■ **Document section**
[Start of section]

Parnin also says there is no absolute method for arriving at a particular manufacturer. “As far as who makes the final decision, there is no one person,” he says. “It goes through the collaborative process, and by the time the process is done, upper management is usually willing to authorize the decision that was made by the evaluation team.”
At Parnin’s hospital, once a decision has been made, he makes sure vendors that were seriously considered are notified that they were not selected. Next, the clinical engineering department ensures that the quote received from the winning vendor is up to date. Then, after senior leadership authorizes a request for funds, the equipment is ordered. “Delivery depends on what the device is,” Parnin says. “If we’re talking about a radiology room or CT scanner, we would typically have a lot of infrastructure work that would have to be done, too—coordinated by a project manager. But, if it’s just a manner of buying electronic thermometers, we would say, ‘Get it here as quick as you can.’ “
Before the equipment arrives, infrastructure work and project parameters must be put into place. It is also smart to have applications experts from the vendor come in to make sure users know how to operate new devices correctly.
Bain also suggests other useful actions to employ, saying, “You set up training and service schools for the device. You get a handle on what parts you may need initially to keep the device running and have some of those parts available, like for preventive maintenance, or things that are high-fail, like sensors.”
All in all, clinical engineering department involvement in the complex device-acquisition process has proven beneficial across settings. “I think that the most important thing is that clinical engineering is involved throughout the entire evaluation and purchasing process,” Parnin says. “It’s been demonstrated to me that coming in at the 11th hour is not conducive to us getting our needs filled, and the clinical engineering needs are very important.”

[End of section]

■ **Record set**
[Start of section]

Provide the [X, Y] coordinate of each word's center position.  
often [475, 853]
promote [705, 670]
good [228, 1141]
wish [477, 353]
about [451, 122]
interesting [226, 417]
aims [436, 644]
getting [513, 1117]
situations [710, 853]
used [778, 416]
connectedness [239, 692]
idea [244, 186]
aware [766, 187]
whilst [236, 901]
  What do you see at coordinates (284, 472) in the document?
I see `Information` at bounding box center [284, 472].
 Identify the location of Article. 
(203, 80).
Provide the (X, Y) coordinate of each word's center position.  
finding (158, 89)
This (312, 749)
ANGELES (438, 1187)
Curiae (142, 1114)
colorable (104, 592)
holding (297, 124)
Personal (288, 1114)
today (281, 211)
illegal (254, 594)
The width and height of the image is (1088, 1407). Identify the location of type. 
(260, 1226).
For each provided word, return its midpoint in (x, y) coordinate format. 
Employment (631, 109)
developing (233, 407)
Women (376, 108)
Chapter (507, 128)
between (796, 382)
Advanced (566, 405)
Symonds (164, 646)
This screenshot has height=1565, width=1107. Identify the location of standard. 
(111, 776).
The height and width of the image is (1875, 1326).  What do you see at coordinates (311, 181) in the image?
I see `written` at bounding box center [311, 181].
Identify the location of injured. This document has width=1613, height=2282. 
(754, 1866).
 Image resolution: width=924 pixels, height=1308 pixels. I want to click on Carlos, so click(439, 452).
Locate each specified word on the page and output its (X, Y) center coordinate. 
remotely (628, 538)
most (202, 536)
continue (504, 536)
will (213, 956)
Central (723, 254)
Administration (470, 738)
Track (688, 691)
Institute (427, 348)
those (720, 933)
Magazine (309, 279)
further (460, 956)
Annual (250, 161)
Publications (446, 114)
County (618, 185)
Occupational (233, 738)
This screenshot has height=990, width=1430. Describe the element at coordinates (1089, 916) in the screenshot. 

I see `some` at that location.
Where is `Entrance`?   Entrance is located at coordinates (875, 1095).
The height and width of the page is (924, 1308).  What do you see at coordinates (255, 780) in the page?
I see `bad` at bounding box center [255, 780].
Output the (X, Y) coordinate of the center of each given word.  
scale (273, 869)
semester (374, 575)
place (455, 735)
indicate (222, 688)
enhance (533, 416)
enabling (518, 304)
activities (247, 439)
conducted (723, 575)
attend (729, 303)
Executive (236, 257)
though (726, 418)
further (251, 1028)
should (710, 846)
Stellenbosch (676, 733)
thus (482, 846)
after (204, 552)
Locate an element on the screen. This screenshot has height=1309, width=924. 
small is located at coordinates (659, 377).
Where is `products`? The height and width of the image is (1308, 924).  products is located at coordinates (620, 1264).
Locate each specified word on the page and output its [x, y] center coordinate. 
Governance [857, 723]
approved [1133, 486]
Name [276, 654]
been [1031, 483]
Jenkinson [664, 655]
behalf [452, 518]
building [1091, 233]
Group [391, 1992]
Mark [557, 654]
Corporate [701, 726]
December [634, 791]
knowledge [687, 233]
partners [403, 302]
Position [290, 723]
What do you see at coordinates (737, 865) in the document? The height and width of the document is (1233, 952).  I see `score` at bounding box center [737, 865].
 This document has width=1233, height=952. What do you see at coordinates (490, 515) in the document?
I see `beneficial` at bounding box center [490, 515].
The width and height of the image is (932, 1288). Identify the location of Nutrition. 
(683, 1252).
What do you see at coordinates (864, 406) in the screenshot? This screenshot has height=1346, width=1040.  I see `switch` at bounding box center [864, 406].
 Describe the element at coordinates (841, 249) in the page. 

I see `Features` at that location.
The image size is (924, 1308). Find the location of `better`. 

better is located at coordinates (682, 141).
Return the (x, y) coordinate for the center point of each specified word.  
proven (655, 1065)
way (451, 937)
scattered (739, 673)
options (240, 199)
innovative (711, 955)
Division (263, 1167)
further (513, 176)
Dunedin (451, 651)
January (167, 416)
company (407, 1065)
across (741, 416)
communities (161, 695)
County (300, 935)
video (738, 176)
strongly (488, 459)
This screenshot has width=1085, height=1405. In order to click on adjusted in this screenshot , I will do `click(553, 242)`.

[End of section]

■ **Brief 1**
In the text on hospital equipment purchasing, why does Parnin want clinical engineering involved throughout the whole evaluation and purchasing process? Answer in one to three sentences.
■ **Brief 2**
Write the next part of the text on hospital equipment purchasing, picking up after its last sentence.
The data has nothing to do with the text on hospital equipment purchasing.

■ **Exercise response 1**
His experience has shown that coming in at the 11th hour is not conducive to the department getting its needs filled. He also considers the clinical engineering needs very important.

■ **Exercise response 2**
Horn says clinical engineering departments need to know how to insert themselves into the clinical device purchasing process, if they have not done so already. “Not only is it now a Joint Commission requirement, the clinical engineering department’s involvement will save capital dollars and ensure the implementation goes more smoothly,” she says. For example, at SSM, some entities involved CES in the decision-making process, while others were not aware of its potential value.
“CES made a concerted effort to ask to be part of those capital review committees,” Anderson says. “In some regions, we were told we could attend the meetings but had no voting rights to approve. As we started pointing out how they could save money, or provided information on the technologies, administration started to trust and value our opinion.” These days, CES is now an active participant on almost all clinical device purchases, and it took on a lead role in the redesign of SSM’s systemwide capital allocation and purchasing policy.
“The end result now is that administration and clinical users seek out CES’ assistance and support and understand we can make their job easier,” Horn says.
Parnin adds that he has long said the clinical engineer’s job also starts at the 13th month. “During warranty, it’s easy,” he says, adding that when the warranty runs out, departments must have a support structure all set to go. “You need to have a contract in place. If you’re going to do a T and M [time and materials], make sure you have the correct testing equipment and tools and service keys already in place. The time to do that is not a week before the warranty expires. The time to do that is well in advance so that by the time the warranty does expire, you can hit the ground running.”